*** Opening Data section ***

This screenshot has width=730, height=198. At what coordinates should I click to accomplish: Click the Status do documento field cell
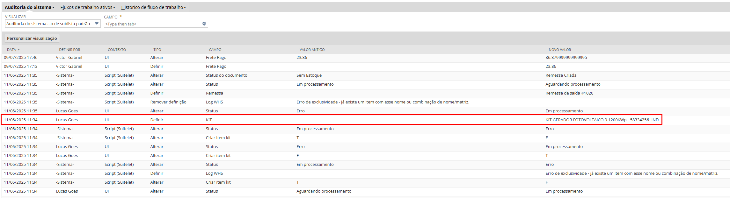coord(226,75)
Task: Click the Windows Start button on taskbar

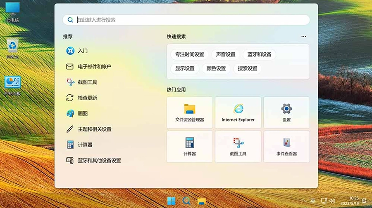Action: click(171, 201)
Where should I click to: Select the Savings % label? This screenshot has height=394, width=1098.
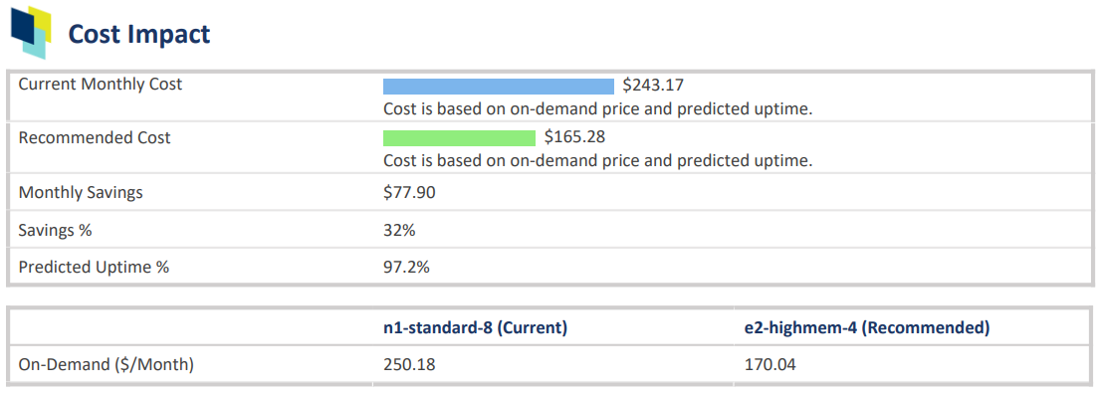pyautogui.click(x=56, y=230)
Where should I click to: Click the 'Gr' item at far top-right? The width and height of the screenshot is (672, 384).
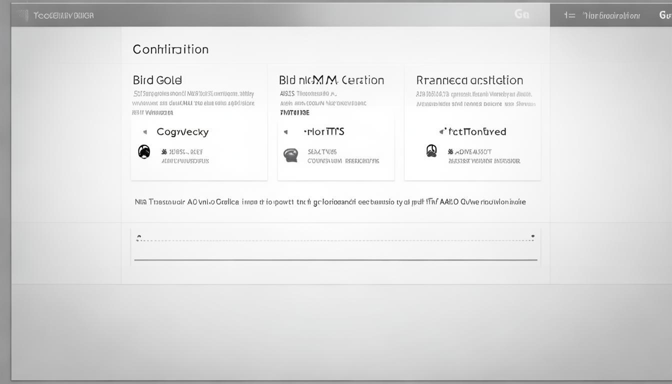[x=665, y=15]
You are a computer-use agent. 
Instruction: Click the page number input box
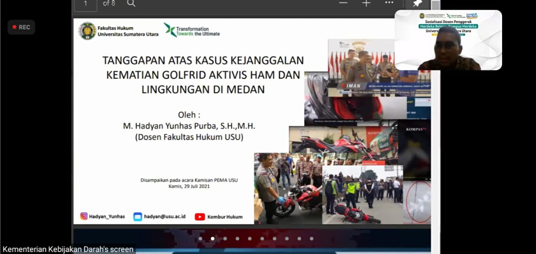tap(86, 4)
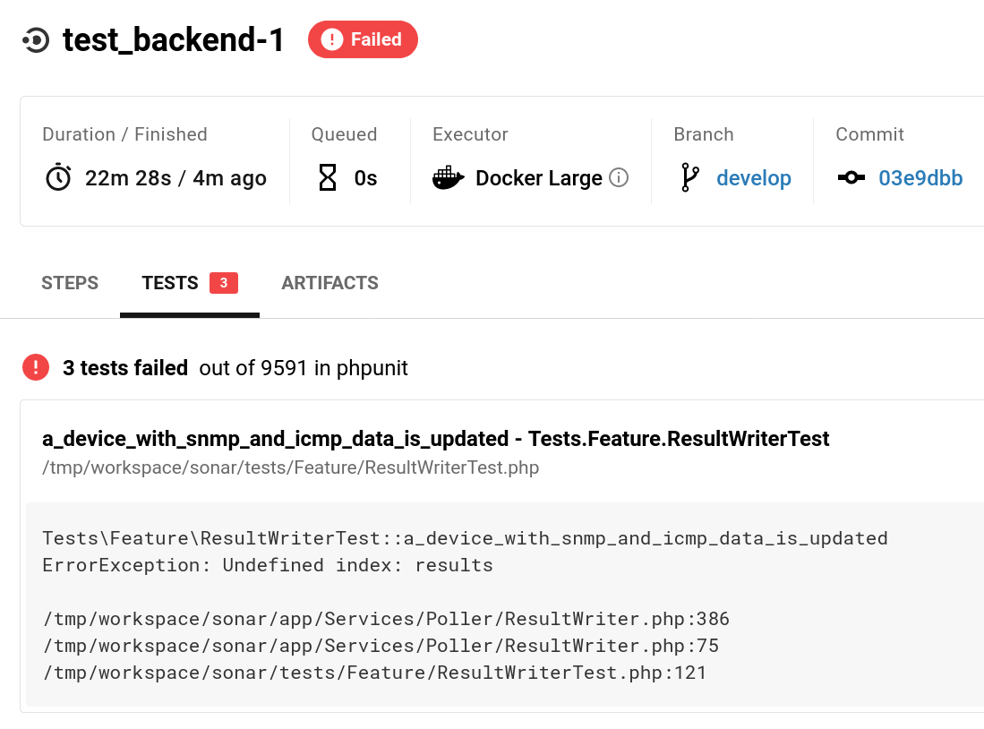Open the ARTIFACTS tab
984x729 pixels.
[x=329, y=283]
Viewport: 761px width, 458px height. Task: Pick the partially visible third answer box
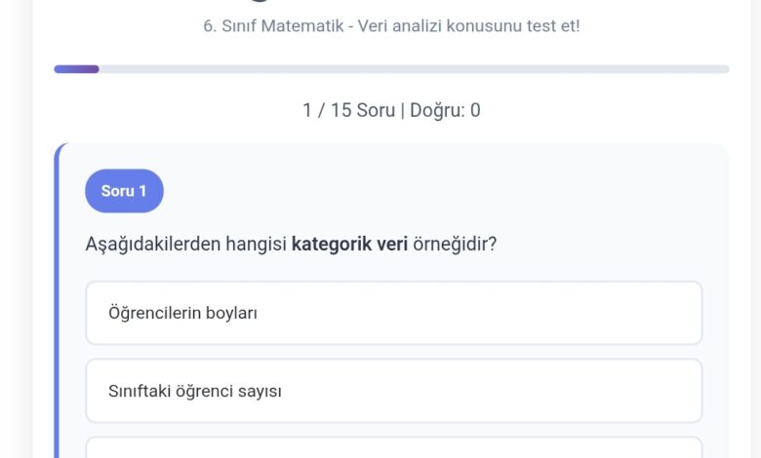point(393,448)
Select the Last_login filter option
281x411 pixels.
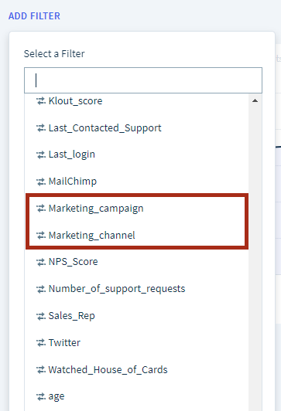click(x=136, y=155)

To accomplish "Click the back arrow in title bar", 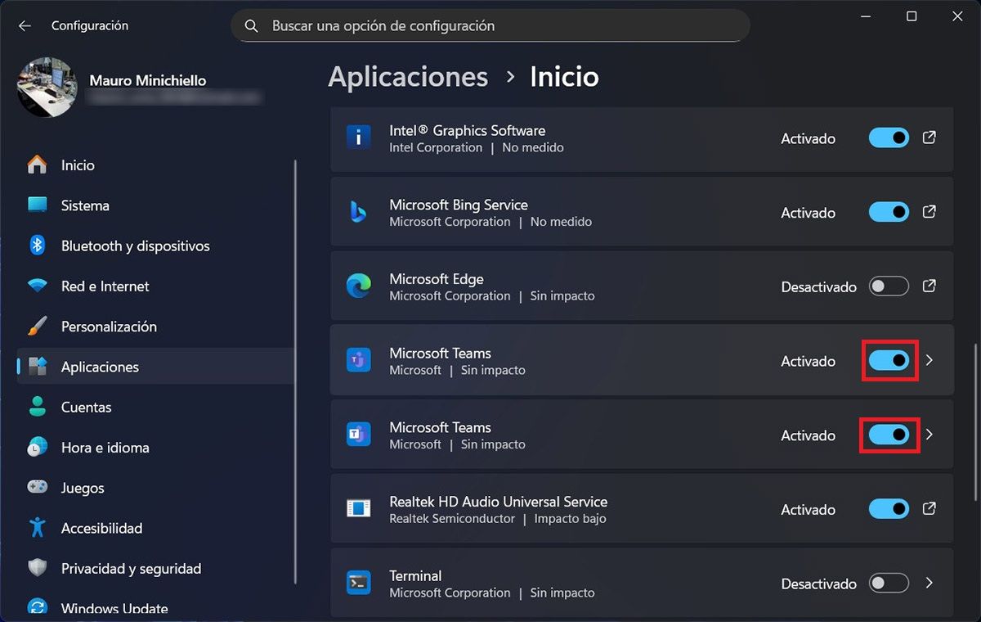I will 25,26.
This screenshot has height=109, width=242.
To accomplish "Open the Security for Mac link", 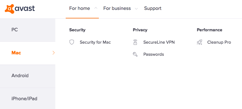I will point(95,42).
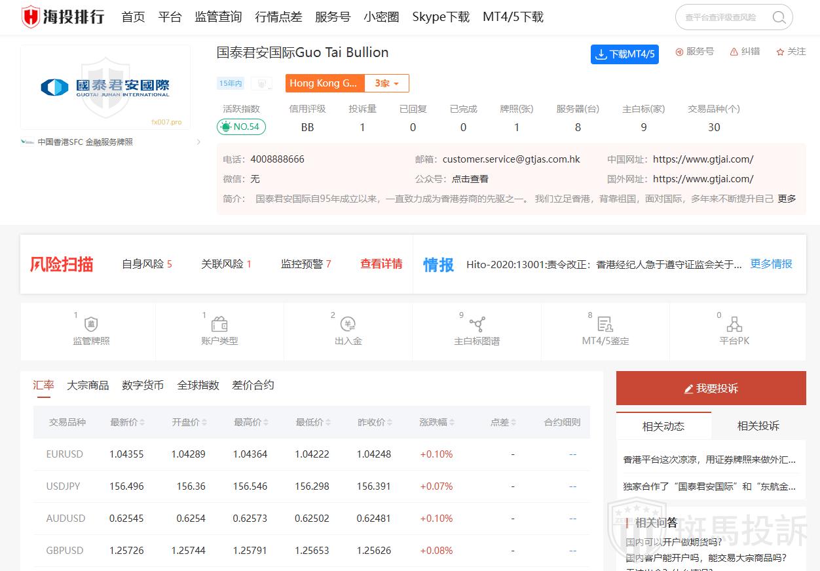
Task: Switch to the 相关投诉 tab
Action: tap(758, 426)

*** Closing Data section ***
*** Opening Data section ***

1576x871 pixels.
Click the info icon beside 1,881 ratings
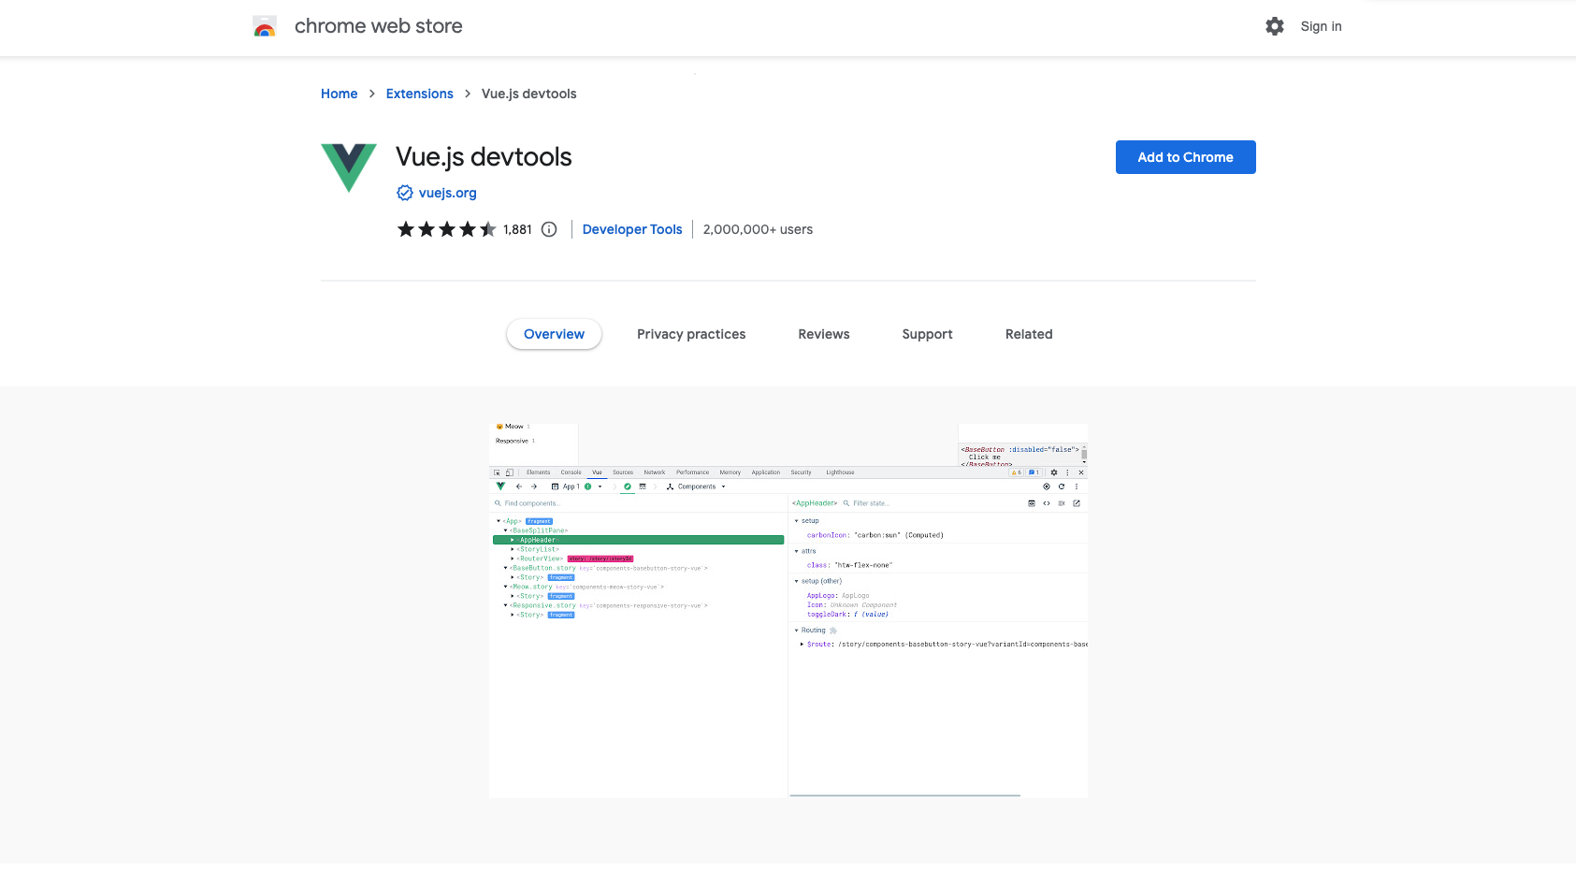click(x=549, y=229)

*** Closing Data section ***

## Exercise goal
What is needed is an exact copy of the lines above, from the one holding "This screenshot has width=730, height=198." down to the one holding "You are a computer-use agent.", with those two included and the pictures left out.

## Finished exercise
This screenshot has width=730, height=198. At what coordinates should I click to accomplish: Click the Status do documento field cell
coord(226,75)
Task: Click the Windows Start button on taskbar

Action: click(171, 201)
Where should I click to: Select the Savings % label? This screenshot has height=394, width=1098.
pyautogui.click(x=56, y=230)
Where should I click to: Click the 'Gr' item at far top-right? The width and height of the screenshot is (672, 384).
[x=665, y=15]
You are a computer-use agent. 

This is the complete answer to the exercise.